- Work required -
Check each line of the data for "agent", then give the number of lines that have it, without any other words.

- Dataset records -
....

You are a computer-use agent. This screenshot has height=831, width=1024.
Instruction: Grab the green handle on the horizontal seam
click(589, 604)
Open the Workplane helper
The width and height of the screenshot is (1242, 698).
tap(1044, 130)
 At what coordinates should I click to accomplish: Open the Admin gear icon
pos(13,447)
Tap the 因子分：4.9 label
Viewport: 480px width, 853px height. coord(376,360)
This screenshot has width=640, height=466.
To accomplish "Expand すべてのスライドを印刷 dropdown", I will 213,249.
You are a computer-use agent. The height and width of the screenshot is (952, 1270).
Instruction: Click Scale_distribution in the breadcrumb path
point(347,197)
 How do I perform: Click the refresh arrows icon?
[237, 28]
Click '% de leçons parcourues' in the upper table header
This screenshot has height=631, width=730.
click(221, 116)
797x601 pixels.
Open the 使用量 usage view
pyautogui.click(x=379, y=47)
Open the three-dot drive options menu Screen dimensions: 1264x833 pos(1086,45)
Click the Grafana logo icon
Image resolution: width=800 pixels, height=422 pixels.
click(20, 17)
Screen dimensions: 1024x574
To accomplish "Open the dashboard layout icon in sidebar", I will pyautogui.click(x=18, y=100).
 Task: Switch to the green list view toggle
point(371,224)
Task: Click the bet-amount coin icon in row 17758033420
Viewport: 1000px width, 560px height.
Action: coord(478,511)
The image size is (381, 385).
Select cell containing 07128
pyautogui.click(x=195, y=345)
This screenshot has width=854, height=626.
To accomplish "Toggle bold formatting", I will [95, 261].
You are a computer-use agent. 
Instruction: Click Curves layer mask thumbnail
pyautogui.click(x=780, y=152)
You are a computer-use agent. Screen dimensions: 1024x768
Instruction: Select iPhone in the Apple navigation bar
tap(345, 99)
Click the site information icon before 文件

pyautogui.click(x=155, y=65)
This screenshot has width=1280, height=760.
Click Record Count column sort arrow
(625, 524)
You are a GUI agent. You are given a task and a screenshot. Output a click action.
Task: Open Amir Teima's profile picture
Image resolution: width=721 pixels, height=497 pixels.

....

- Reply -
5